— Verilen alıntı —
Salı Mayıs 21, 2024

Egemenlerin korkularını tarihimizden aldığımız güçle büyütelim…

Türkiye işçi sınıfının ve çeşitli milliyet ve inançlardan ezilen halkımızın öncü ve önder gücü Proletarya Partisi’nin kuruluşunun 49. yılındayız. Proletarya Partisi, 24 Nisan 1972 tarihinde bir tesadüf sonucu kurulmadı.

Dünyadaki ve ülkemizdeki gelişmelerin bir iz düşümü olarak doğdu. Proletarya Partisi’nin kurucu ve kuramcısı İbrahim Kaypakkaya, hem pratik hem de politik bir önder olarak kısa yaşamında tarihi değerde araştırmalara imza attı. İçinden çıkıp geldiği politik çevrelerde iki çizgi mücadelesi verdi.

MLM ilkeleri kendisine rehber edinerek, doğru ile yanlış arasındaki mücadelede doğruyu temsil eden bir komünist önder olarak ortaya çıktı. Kaypakkaya kendisine ölüm tuzağı kuran Doğu Perinçek ve revizyonist (o dönem itibariyle) gruba karşı cepheden tavır alarak, sınırlı sayıda kadroyla 24 Nisan 1972 tarihinde Proletarya Partisi’ni kurdu.

Bu tarihten sonra Proletarya Partisi, 49 yıllık mücadele geleneğiyle faşizme karşı hep dik durdu, mücadele etti. Geriye düştüğü dönemlerden ustalıkla kendisini toparladı, içten hançerlemeleri boşa çıkardı ve oportünizmden, revizyonizmden, şovenizmden, ataerkiden arınma savaşıyla birlikte yürüdü ve büyüdü.

Proletarya Partisi’nin kuruluşundan kısa bir süre sonra başta İbrahim Kaypakkaya olmak üzere önemli kadroları faşizme karşı mücadelede ölümsüzleşti ya da tutsak düştü. Komünist hareketin Mustafa Suphiler sonrası en önemli yenilgisi olan bu süreç sonrasında Proletarya Partisi kendisini yeniden örgütlemeyi başardı. Dönemin devrimci hareketleri içinde eylemselliği ve kitleselliğiyle önemli bir yerde durdu. Komünist çizgisinin gereği olarak MLM’yi savunmayı sürdürdü. 12 Eylül Askeri Faşist Cuntası döneminde aldığı yenilgiye karşın yaralarını sararak kaldığı yerden mücadelesine kesintisiz devam etti. Yüzlerce ölümsüzün mücadele sözünü taşıyan Proletarya Partisi; Türkiye işçi sınıfına ve emekçi halkına umut olma yolunda yürüyor.

(Öğe konum kayıtları)
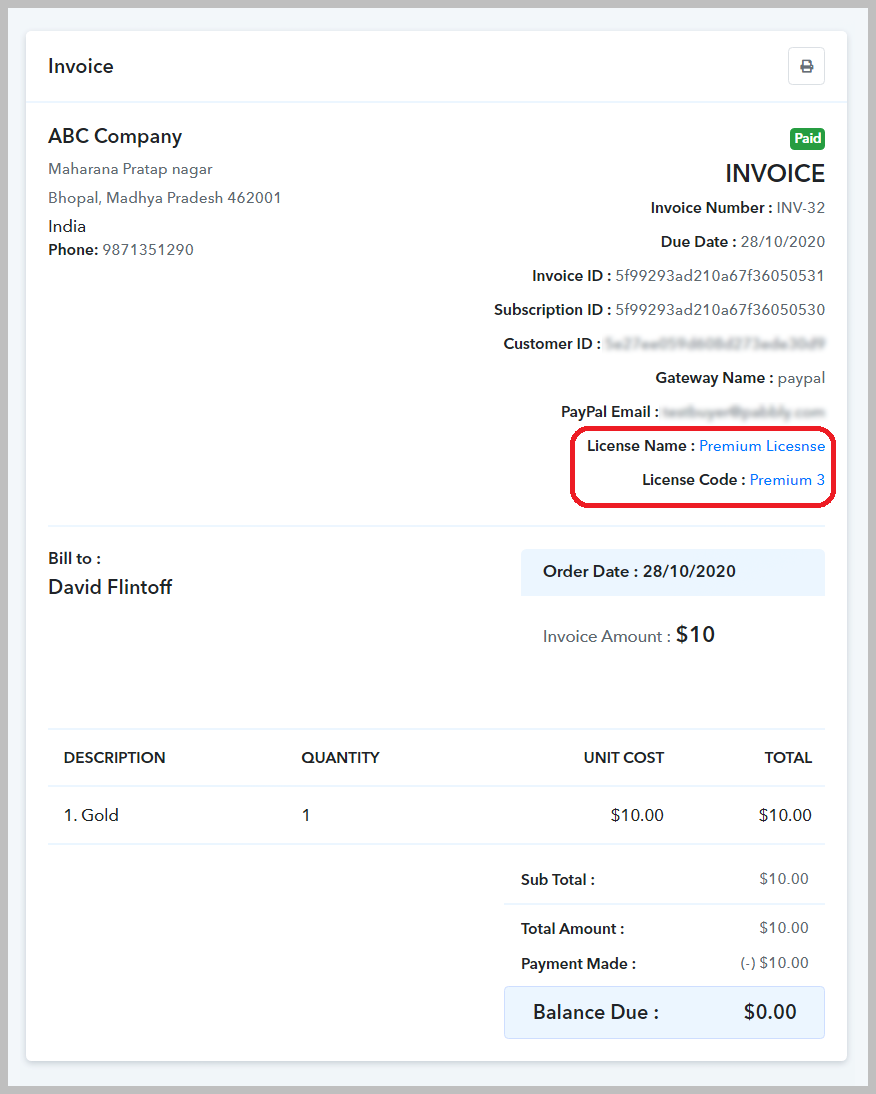Select the Gold line item row

pyautogui.click(x=91, y=814)
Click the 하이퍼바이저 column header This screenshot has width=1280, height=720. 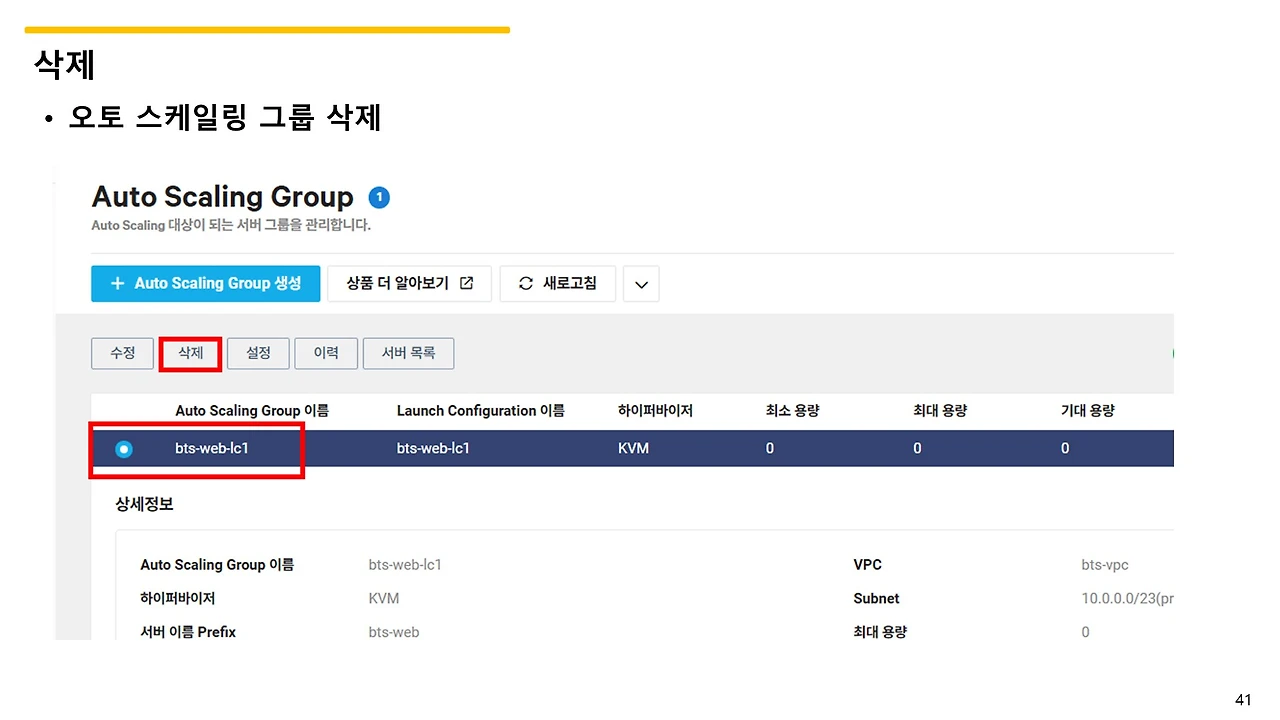pyautogui.click(x=655, y=411)
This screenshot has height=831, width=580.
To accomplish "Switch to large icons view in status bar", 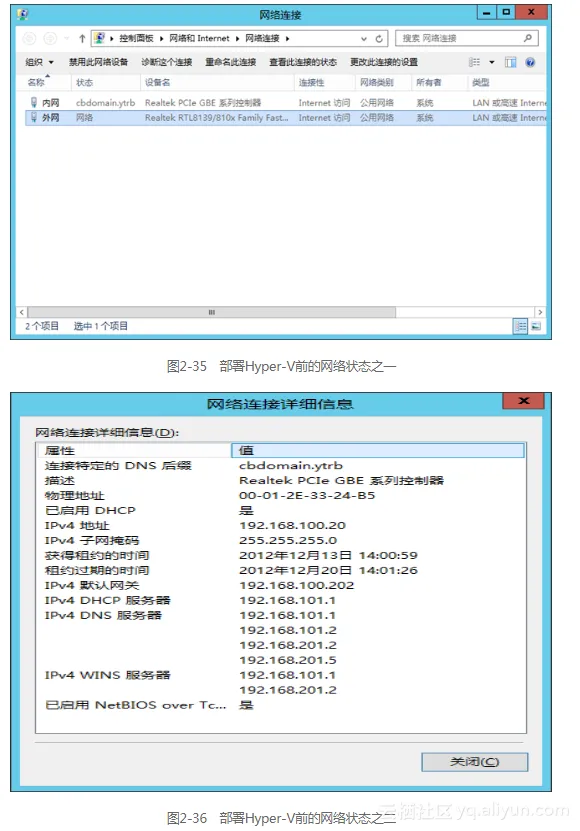I will 536,326.
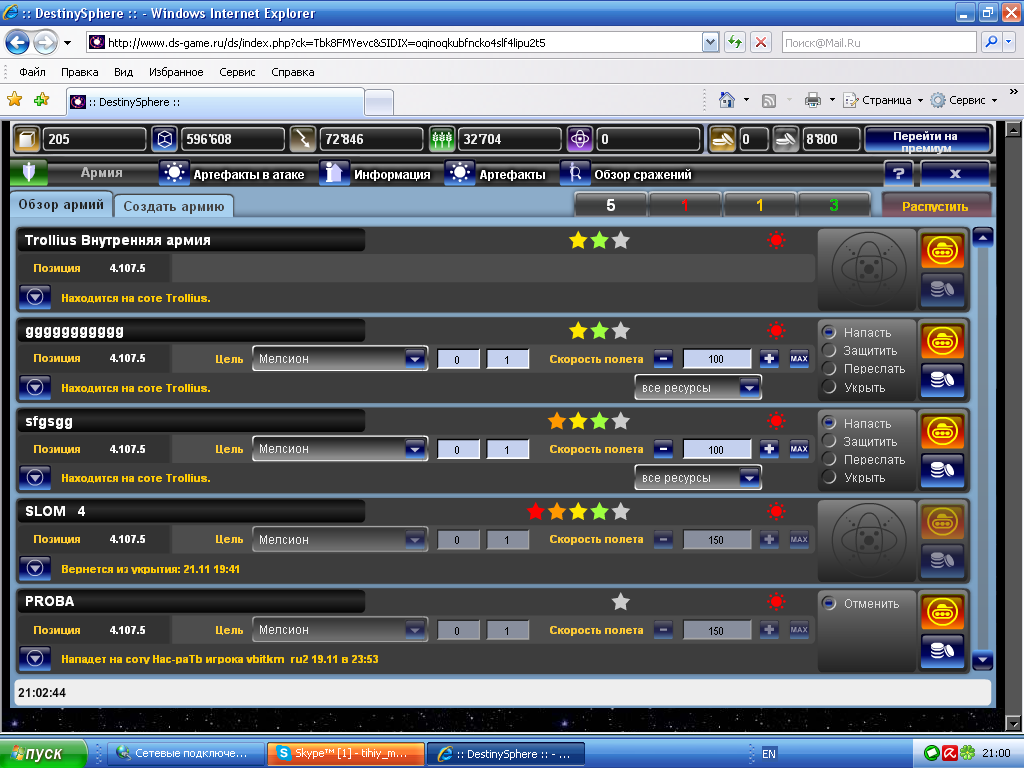Click MAX speed button for ggggggggggg army
1024x768 pixels.
[799, 359]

— Görev —
Proletarya Partisi'ni anlatan alıntıya göre parti hangi tarihte kurulmuştur? Lütfen yalnızca tarihi yazın. Materyalin bu işte hiçbir rolü yoktur.

— Alıştırma çıktısı —
24 Nisan 1972